PROVIDED TEXT.

>>>>>

There are three types of microscopes, optical, electron and scanning. I assume you are referring to optical microscopes.
Optical microscopes include dissecting and compound types. Dissecting scopes make use of magnifying lens to examine an intact specimen (either inorganic or biological), said specimen being lighted by a beam of direct light as reflected off of the specimen surface.
With a compound microscope (to which I assume your question applies), a thin slice or section of the specimen is examined with light transmitted through the specimen from underneath. In other words there is a thin slice of tissue (usually on a glass slide) on the stage of the microscope. The microscope consists of ocular lenses and objective lenses above the specimen, condenser lenses beneath the specimen, and a light source under the condenser. The specimen slice is usually stained with various dyes to make microstructure visible.
Your question is somewhat difficult to answer without knowing more information about what type of specimens you will be examining.
In general, however, I would say that your description of the microscopic image should include the structures or shapes or other details that allow you to identify the specimen and possibly any abnormalities or diseases that it may have.
So an adequate description of a flea, as examined microscopically, would include its overall appearance as in insect, the number of legs present, the bodily divisions, the antennae, and other items that define it as a flea as opposed to other insects.

<<<<<

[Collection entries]
>>>>>

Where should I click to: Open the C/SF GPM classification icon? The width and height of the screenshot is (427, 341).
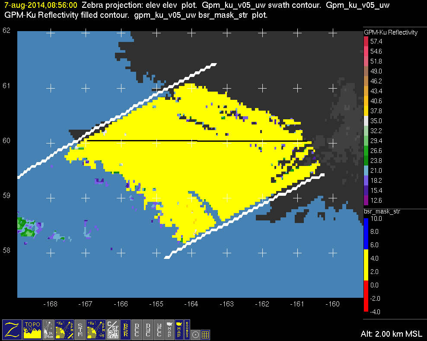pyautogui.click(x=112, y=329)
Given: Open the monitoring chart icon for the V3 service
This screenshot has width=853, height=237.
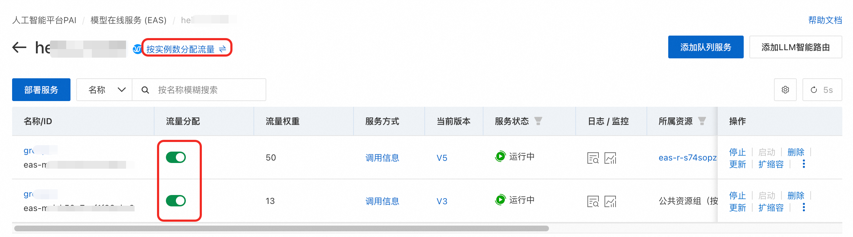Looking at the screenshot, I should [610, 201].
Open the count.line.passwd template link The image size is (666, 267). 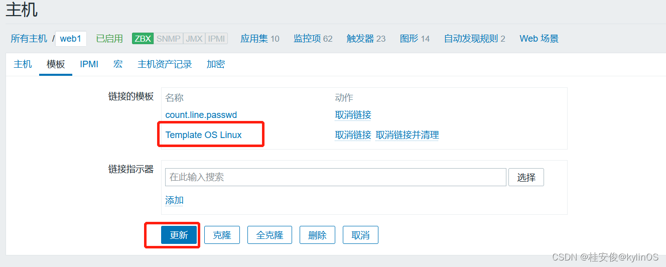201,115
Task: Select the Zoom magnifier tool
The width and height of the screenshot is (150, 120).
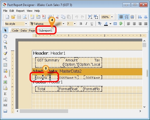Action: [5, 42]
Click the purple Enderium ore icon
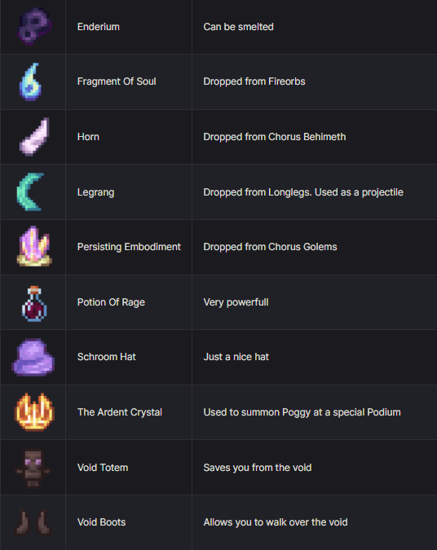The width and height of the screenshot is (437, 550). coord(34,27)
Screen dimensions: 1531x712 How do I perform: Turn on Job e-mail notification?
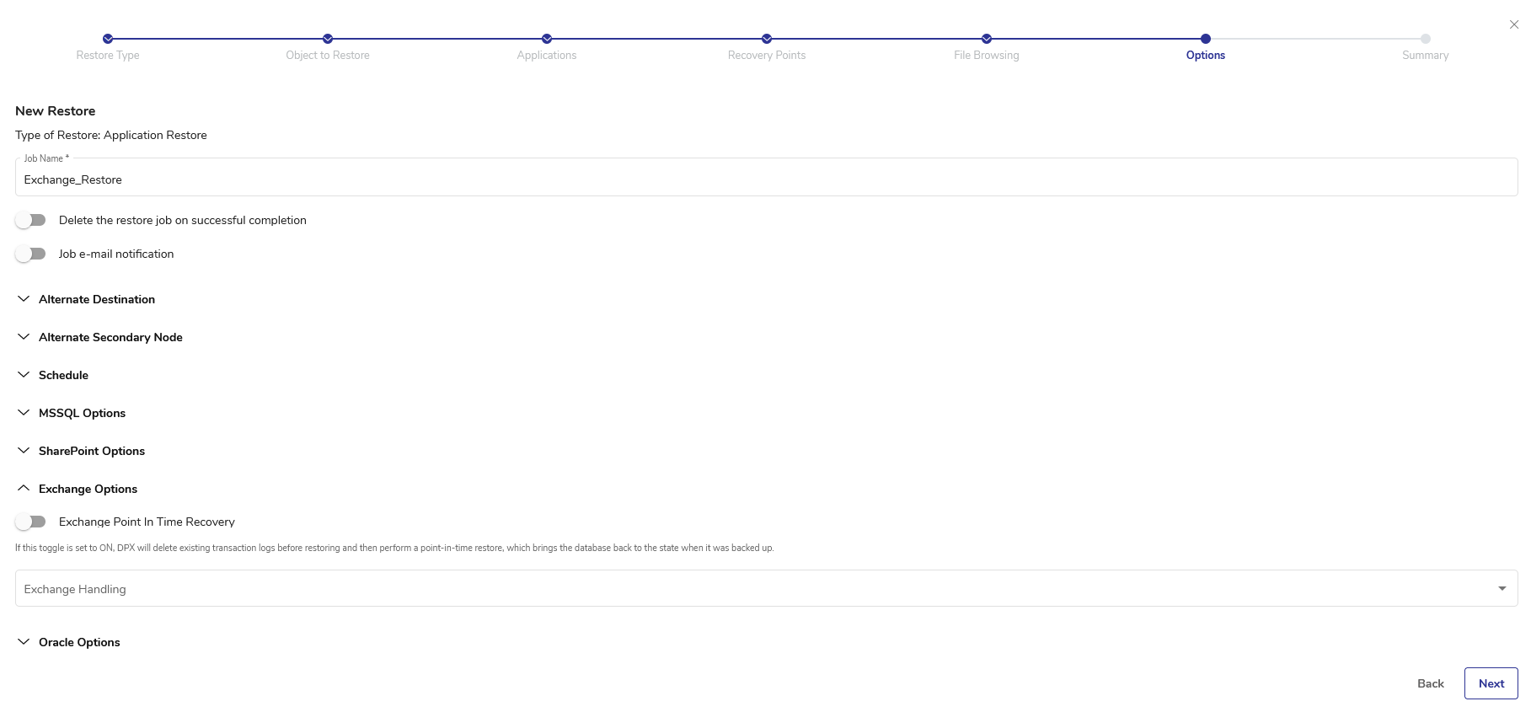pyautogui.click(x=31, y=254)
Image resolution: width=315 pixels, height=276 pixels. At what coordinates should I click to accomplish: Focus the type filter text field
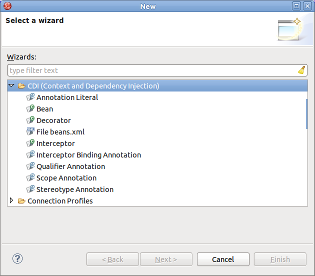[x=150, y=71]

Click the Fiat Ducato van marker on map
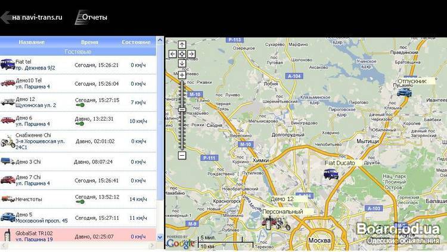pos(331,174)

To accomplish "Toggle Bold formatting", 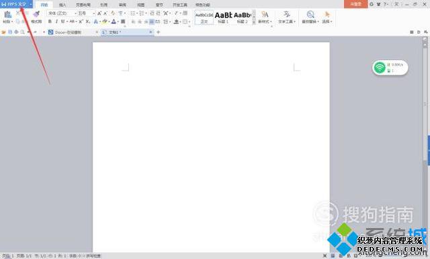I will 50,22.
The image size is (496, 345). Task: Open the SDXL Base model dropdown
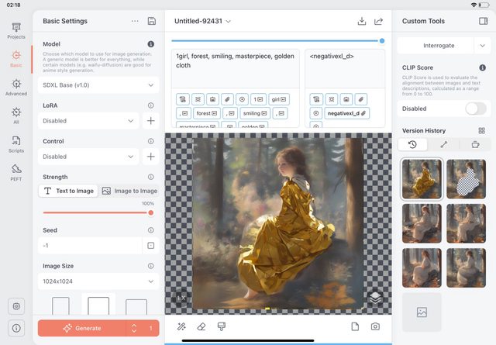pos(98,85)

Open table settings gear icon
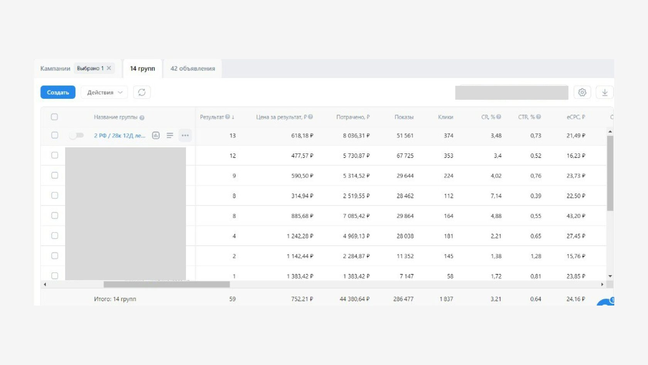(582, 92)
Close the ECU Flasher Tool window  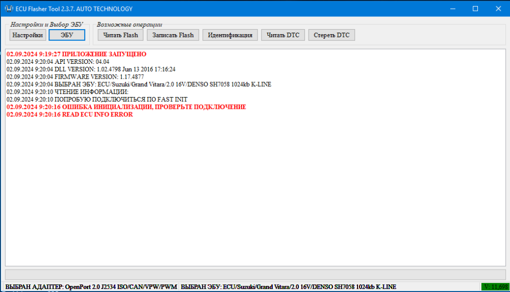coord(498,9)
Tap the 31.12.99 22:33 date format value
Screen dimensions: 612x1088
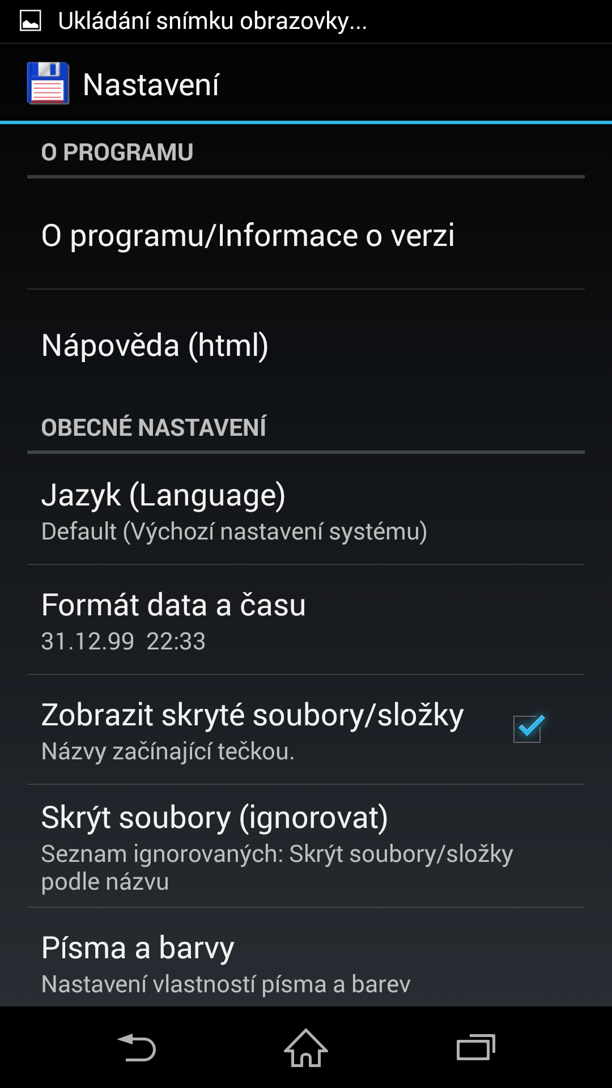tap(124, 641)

<<<<<
>>>>>

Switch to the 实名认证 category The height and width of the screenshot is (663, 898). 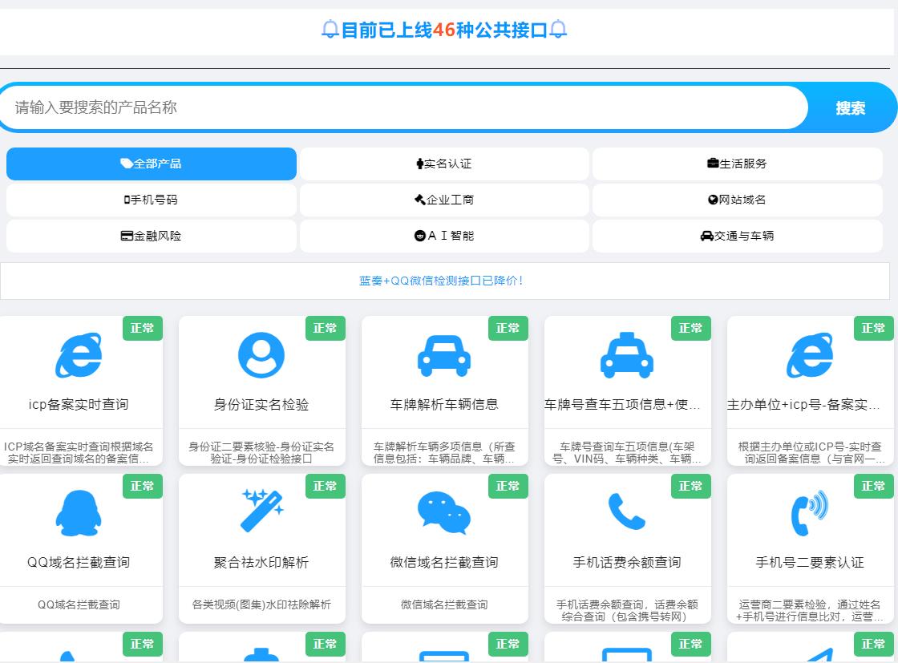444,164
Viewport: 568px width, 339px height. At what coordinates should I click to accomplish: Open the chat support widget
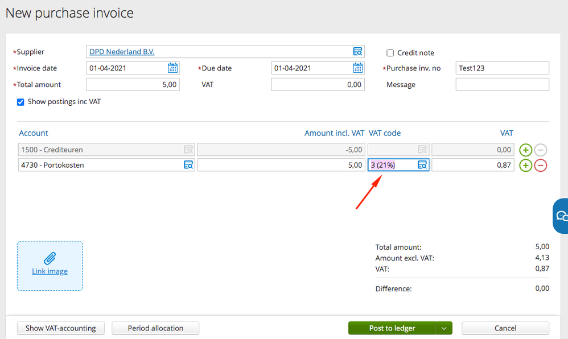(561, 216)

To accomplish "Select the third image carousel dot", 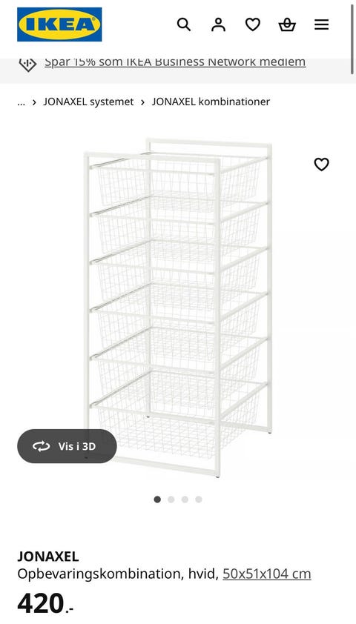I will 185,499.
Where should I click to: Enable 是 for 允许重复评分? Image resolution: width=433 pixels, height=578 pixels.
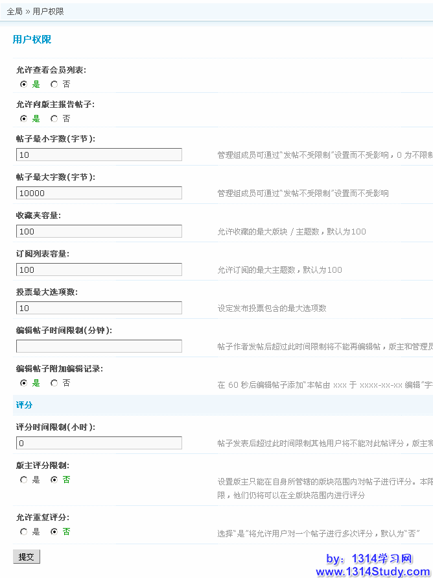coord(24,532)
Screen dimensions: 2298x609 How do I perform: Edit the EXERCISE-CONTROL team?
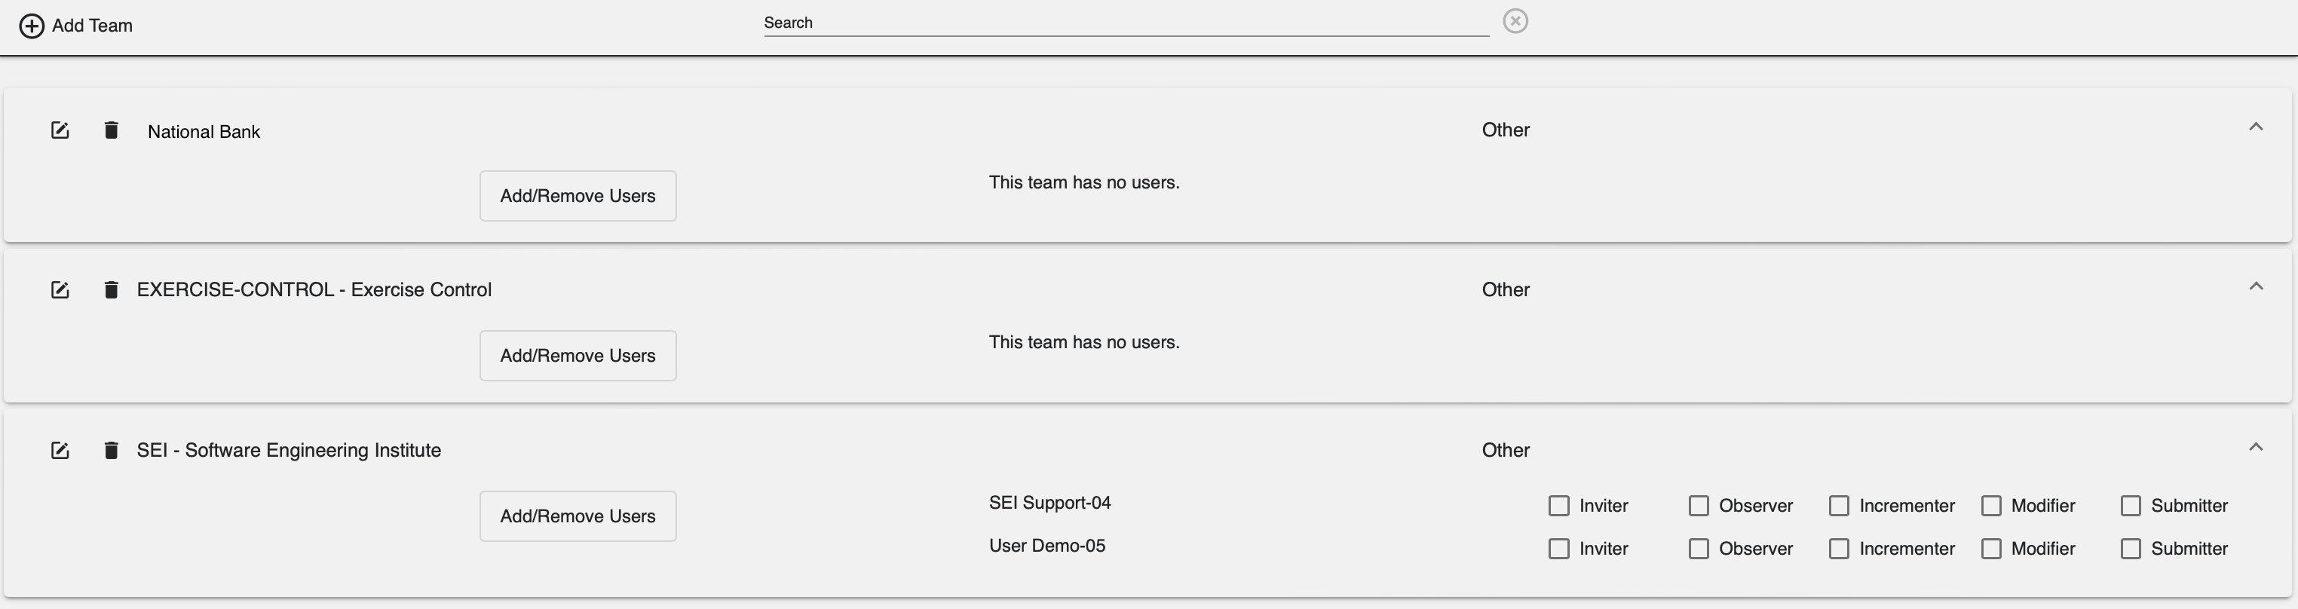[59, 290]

<<<<<

WHAT THIS EXERCISE ASKS.
• 1. Output everything in the microscope text from "In general, however, I" down to "to other insects.", word for word.
• 2. In the microscope text, what is usually done to the specimen slice to make its microstructure visible?
• 3. Resume the microscope text, starting after its final sentence.

RESPONSES PER TASK.
• 1.
In general, however, I would say that your description of the microscopic image should include the structures or shapes or other details that allow you to identify the specimen and possibly any abnormalities or diseases that it may have.
So an adequate description of a flea, as examined microscopically, would include its overall appearance as in insect, the number of legs present, the bodily divisions, the antennae, and other items that define it as a flea as opposed to other insects.

• 2. It is stained with various dyes.

• 3.
Another different type of specimen such as a human skin biopsy showing common basal cell skin cancer would be described as skin with a configuration consistent with origin in a certain body area, in which there is a proliferation of basaloid cells in the epidermis with pallisading at the base, and invasion into the sub-adjacent dermis. The dermis could be described as showing actinic injury (sun damage). You should then describe the margins (sides and deep margin) as being free of or involved by tumor.
In summary, a proper microscopic description gives details that allow you (and any other expert as well) to identify the specimen and its abnormalities or disease. You should be brief and avoid details that have no bearing on the identification or diagnosis. And be mindful that a consultant who wishes to provide a second opinion on your diagnosis will request the slide and examine it herself, rather than relying solely on your microscopic description.